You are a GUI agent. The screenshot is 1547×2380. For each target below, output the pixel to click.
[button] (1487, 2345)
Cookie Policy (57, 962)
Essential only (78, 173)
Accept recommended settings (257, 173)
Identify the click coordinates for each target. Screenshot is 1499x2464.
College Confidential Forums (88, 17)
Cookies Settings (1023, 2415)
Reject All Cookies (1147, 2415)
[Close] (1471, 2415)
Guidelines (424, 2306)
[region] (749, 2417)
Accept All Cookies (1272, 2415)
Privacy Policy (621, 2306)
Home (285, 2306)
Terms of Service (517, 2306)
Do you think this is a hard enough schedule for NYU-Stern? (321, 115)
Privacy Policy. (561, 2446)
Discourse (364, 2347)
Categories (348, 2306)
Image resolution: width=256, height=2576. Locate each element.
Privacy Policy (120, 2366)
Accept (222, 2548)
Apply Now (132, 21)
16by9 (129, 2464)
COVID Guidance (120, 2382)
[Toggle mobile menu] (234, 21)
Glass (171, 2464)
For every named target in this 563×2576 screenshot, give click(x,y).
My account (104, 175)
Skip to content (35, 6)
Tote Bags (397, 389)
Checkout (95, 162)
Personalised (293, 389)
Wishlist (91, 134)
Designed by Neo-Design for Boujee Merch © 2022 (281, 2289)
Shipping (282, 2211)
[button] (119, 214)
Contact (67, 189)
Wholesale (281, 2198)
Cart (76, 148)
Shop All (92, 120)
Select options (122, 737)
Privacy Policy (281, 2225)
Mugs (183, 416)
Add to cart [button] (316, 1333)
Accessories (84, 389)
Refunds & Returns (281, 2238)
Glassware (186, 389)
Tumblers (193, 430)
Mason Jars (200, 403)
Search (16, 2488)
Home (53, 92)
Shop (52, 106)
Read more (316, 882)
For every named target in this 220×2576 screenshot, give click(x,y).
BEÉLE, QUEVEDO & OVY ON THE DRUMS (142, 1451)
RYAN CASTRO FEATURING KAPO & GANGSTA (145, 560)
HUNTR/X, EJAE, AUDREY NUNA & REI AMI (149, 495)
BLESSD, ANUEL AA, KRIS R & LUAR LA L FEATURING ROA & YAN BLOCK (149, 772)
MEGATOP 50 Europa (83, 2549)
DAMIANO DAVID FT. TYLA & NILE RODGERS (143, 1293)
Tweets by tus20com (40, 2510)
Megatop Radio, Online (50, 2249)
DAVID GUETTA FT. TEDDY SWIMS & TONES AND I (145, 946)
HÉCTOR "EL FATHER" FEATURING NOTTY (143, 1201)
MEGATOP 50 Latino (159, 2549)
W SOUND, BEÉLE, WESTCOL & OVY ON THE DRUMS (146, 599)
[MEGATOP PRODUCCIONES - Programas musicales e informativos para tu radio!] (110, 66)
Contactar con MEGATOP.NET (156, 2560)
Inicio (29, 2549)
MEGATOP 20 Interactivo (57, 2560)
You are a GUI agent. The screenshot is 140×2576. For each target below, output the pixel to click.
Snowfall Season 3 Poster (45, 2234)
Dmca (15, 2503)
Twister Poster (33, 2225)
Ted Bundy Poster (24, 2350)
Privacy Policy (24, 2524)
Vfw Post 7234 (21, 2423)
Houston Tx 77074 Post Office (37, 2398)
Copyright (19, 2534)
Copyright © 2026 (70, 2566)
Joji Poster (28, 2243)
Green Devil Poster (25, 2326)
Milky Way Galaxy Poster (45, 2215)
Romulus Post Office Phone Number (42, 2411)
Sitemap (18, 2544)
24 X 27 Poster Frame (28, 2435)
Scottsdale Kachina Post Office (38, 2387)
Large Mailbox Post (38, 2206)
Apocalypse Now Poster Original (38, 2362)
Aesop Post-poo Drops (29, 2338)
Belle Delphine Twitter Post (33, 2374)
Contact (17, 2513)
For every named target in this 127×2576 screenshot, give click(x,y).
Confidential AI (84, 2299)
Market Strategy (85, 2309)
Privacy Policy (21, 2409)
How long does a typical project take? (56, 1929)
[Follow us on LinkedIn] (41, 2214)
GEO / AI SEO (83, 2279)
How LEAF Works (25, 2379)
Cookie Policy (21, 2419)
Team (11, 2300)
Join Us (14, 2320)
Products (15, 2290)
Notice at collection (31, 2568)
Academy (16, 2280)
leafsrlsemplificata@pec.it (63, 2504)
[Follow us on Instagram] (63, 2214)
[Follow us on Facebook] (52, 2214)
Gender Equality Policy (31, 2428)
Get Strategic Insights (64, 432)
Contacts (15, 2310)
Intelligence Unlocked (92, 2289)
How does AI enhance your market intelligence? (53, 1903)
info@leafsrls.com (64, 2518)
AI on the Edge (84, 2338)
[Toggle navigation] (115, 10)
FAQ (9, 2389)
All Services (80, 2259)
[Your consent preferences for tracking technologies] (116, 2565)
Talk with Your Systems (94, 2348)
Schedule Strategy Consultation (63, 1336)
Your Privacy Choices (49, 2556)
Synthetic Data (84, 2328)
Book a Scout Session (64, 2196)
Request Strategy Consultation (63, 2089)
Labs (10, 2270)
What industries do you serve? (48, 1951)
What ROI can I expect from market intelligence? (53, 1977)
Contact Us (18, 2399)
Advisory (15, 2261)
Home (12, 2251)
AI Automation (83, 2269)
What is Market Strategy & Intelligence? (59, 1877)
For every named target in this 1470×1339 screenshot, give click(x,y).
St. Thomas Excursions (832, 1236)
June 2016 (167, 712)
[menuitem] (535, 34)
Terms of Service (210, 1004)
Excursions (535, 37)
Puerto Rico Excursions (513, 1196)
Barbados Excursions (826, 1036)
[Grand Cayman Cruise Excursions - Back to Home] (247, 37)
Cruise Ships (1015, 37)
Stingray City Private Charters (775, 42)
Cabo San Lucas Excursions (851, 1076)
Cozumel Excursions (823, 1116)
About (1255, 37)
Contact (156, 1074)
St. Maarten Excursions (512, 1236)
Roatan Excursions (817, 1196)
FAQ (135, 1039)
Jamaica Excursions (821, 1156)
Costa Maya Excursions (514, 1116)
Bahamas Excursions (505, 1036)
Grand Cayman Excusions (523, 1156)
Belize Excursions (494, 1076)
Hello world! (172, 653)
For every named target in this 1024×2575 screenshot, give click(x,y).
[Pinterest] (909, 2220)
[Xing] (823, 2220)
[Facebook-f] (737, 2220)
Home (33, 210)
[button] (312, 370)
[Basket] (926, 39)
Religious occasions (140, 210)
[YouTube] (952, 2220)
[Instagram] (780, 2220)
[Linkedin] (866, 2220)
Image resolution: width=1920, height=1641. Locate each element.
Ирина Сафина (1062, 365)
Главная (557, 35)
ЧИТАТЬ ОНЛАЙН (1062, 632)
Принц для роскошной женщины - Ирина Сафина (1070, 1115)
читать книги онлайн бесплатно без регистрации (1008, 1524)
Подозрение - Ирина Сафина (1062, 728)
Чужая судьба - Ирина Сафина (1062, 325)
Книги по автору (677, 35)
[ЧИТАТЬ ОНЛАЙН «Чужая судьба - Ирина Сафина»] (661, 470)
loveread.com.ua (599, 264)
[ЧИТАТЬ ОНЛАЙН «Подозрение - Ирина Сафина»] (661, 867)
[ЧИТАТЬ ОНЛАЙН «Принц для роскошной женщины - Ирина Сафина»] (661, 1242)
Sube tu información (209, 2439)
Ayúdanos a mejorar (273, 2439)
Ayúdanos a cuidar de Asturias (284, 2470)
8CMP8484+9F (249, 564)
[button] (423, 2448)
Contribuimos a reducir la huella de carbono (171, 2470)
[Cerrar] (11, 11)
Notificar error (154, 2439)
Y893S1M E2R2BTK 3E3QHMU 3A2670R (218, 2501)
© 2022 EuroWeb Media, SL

* * *

Exercise brief
Your answer should be the full set of records above, restated exactly.

Response
You are a GUI agent. The screenshot is 1547×2380. For each target below, output the pixel to click.
[button] (1487, 2345)
Cookie Policy (57, 962)
Essential only (78, 173)
Accept recommended settings (257, 173)
Identify the click coordinates for each target. Screenshot is 1499x2464.
College Confidential Forums (88, 17)
Cookies Settings (1023, 2415)
Reject All Cookies (1147, 2415)
[Close] (1471, 2415)
Guidelines (424, 2306)
[region] (749, 2417)
Accept All Cookies (1272, 2415)
Privacy Policy (621, 2306)
Home (285, 2306)
Terms of Service (517, 2306)
Do you think this is a hard enough schedule for NYU-Stern? (321, 115)
Privacy Policy. (561, 2446)
Discourse (364, 2347)
Categories (348, 2306)
Image resolution: width=256, height=2576. Locate each element.
Privacy Policy (120, 2366)
Accept (222, 2548)
Apply Now (132, 21)
16by9 (129, 2464)
COVID Guidance (120, 2382)
[Toggle mobile menu] (234, 21)
Glass (171, 2464)
For every named target in this 563×2576 screenshot, give click(x,y).
My account (104, 175)
Skip to content (35, 6)
Tote Bags (397, 389)
Checkout (95, 162)
Personalised (293, 389)
Wishlist (91, 134)
Designed by Neo-Design for Boujee Merch © 2022 (281, 2289)
Shipping (282, 2211)
[button] (119, 214)
Contact (67, 189)
Wholesale (281, 2198)
Cart (76, 148)
Shop All (92, 120)
Select options (122, 737)
Privacy Policy (281, 2225)
Mugs (183, 416)
Add to cart [button] (316, 1333)
Accessories (84, 389)
Refunds & Returns (281, 2238)
Glassware (186, 389)
Tumblers (193, 430)
Mason Jars (200, 403)
Search (16, 2488)
Home (53, 92)
Shop (52, 106)
Read more (316, 882)
For every named target in this 220×2576 screenshot, give click(x,y).
BEÉLE, QUEVEDO & OVY ON THE DRUMS (142, 1451)
RYAN CASTRO FEATURING KAPO & GANGSTA (145, 560)
HUNTR/X, EJAE, AUDREY NUNA & REI AMI (149, 495)
BLESSD, ANUEL AA, KRIS R & LUAR LA L FEATURING ROA & YAN BLOCK (149, 772)
MEGATOP 50 Europa (83, 2549)
DAMIANO DAVID FT. TYLA & NILE RODGERS (143, 1293)
Tweets by tus20com (40, 2510)
Megatop Radio, Online (50, 2249)
DAVID GUETTA FT. TEDDY SWIMS & TONES AND I (145, 946)
HÉCTOR "EL FATHER" FEATURING NOTTY (143, 1201)
MEGATOP 50 Latino (159, 2549)
W SOUND, BEÉLE, WESTCOL & OVY ON THE DRUMS (146, 599)
[MEGATOP PRODUCCIONES - Programas musicales e informativos para tu radio!] (110, 66)
Contactar con MEGATOP.NET (156, 2560)
Inicio (29, 2549)
MEGATOP 20 Interactivo (57, 2560)
You are a GUI agent. The screenshot is 140×2576. For each target below, output the pixel to click.
Snowfall Season 3 Poster (45, 2234)
Dmca (15, 2503)
Twister Poster (33, 2225)
Ted Bundy Poster (24, 2350)
Privacy Policy (24, 2524)
Vfw Post 7234 (21, 2423)
Houston Tx 77074 Post Office (37, 2398)
Copyright (19, 2534)
Copyright © 2026 (70, 2566)
Joji Poster (28, 2243)
Green Devil Poster (25, 2326)
Milky Way Galaxy Poster (45, 2215)
Romulus Post Office Phone Number (42, 2411)
Sitemap (18, 2544)
24 X 27 Poster Frame (28, 2435)
Scottsdale Kachina Post Office (38, 2387)
Large Mailbox Post (38, 2206)
Apocalypse Now Poster Original (38, 2362)
Aesop Post-poo Drops (29, 2338)
Belle Delphine Twitter Post (33, 2374)
Contact (17, 2513)
For every named target in this 127×2576 screenshot, give click(x,y).
Confidential AI (84, 2299)
Market Strategy (85, 2309)
Privacy Policy (21, 2409)
How long does a typical project take? (56, 1929)
[Follow us on LinkedIn] (41, 2214)
GEO / AI SEO (83, 2279)
How LEAF Works (25, 2379)
Cookie Policy (21, 2419)
Team (11, 2300)
Join Us (14, 2320)
Products (15, 2290)
Notice at collection (31, 2568)
Academy (16, 2280)
leafsrlsemplificata@pec.it (63, 2504)
[Follow us on Instagram] (63, 2214)
[Follow us on Facebook] (52, 2214)
Gender Equality Policy (31, 2428)
Get Strategic Insights (64, 432)
Contacts (15, 2310)
Intelligence Unlocked (92, 2289)
How does AI enhance your market intelligence? (53, 1903)
info@leafsrls.com (64, 2518)
AI on the Edge (84, 2338)
[Toggle navigation] (115, 10)
FAQ (9, 2389)
All Services (80, 2259)
[Your consent preferences for tracking technologies] (116, 2565)
Talk with Your Systems (94, 2348)
Schedule Strategy Consultation (63, 1336)
Your Privacy Choices (49, 2556)
Synthetic Data (84, 2328)
Book a Scout Session (64, 2196)
Request Strategy Consultation (63, 2089)
Labs (10, 2270)
What industries do you serve? (48, 1951)
What ROI can I expect from market intelligence? (53, 1977)
Contact Us (18, 2399)
Advisory (15, 2261)
Home (12, 2251)
AI Automation (83, 2269)
What is Market Strategy & Intelligence? (59, 1877)
For every named target in this 1470×1339 screenshot, give click(x,y).
St. Thomas Excursions (832, 1236)
June 2016 (167, 712)
[menuitem] (535, 34)
Terms of Service (210, 1004)
Excursions (535, 37)
Puerto Rico Excursions (513, 1196)
Barbados Excursions (826, 1036)
[Grand Cayman Cruise Excursions - Back to Home] (247, 37)
Cruise Ships (1015, 37)
Stingray City Private Charters (775, 42)
Cabo San Lucas Excursions (851, 1076)
Cozumel Excursions (823, 1116)
About (1255, 37)
Contact (156, 1074)
St. Maarten Excursions (512, 1236)
Roatan Excursions (817, 1196)
FAQ (135, 1039)
Jamaica Excursions (821, 1156)
Costa Maya Excursions (514, 1116)
Bahamas Excursions (505, 1036)
Grand Cayman Excusions (523, 1156)
Belize Excursions (494, 1076)
Hello world! (172, 653)
For every named target in this 1024×2575 screenshot, give click(x,y).
[Pinterest] (909, 2220)
[Xing] (823, 2220)
[Facebook-f] (737, 2220)
Home (33, 210)
[button] (312, 370)
[Basket] (926, 39)
Religious occasions (140, 210)
[YouTube] (952, 2220)
[Instagram] (780, 2220)
[Linkedin] (866, 2220)
Image resolution: width=1920, height=1641. Locate each element.
Ирина Сафина (1062, 365)
Главная (557, 35)
ЧИТАТЬ ОНЛАЙН (1062, 632)
Принц для роскошной женщины - Ирина Сафина (1070, 1115)
читать книги онлайн бесплатно без регистрации (1008, 1524)
Подозрение - Ирина Сафина (1062, 728)
Чужая судьба - Ирина Сафина (1062, 325)
Книги по автору (677, 35)
[ЧИТАТЬ ОНЛАЙН «Чужая судьба - Ирина Сафина»] (661, 470)
loveread.com.ua (599, 264)
[ЧИТАТЬ ОНЛАЙН «Подозрение - Ирина Сафина»] (661, 867)
[ЧИТАТЬ ОНЛАЙН «Принц для роскошной женщины - Ирина Сафина»] (661, 1242)
Sube tu información (209, 2439)
Ayúdanos a mejorar (273, 2439)
Ayúdanos a cuidar de Asturias (284, 2470)
8CMP8484+9F (249, 564)
[button] (423, 2448)
Contribuimos a reducir la huella de carbono (171, 2470)
[Cerrar] (11, 11)
Notificar error (154, 2439)
Y893S1M E2R2BTK 3E3QHMU 3A2670R (218, 2501)
© 2022 EuroWeb Media, SL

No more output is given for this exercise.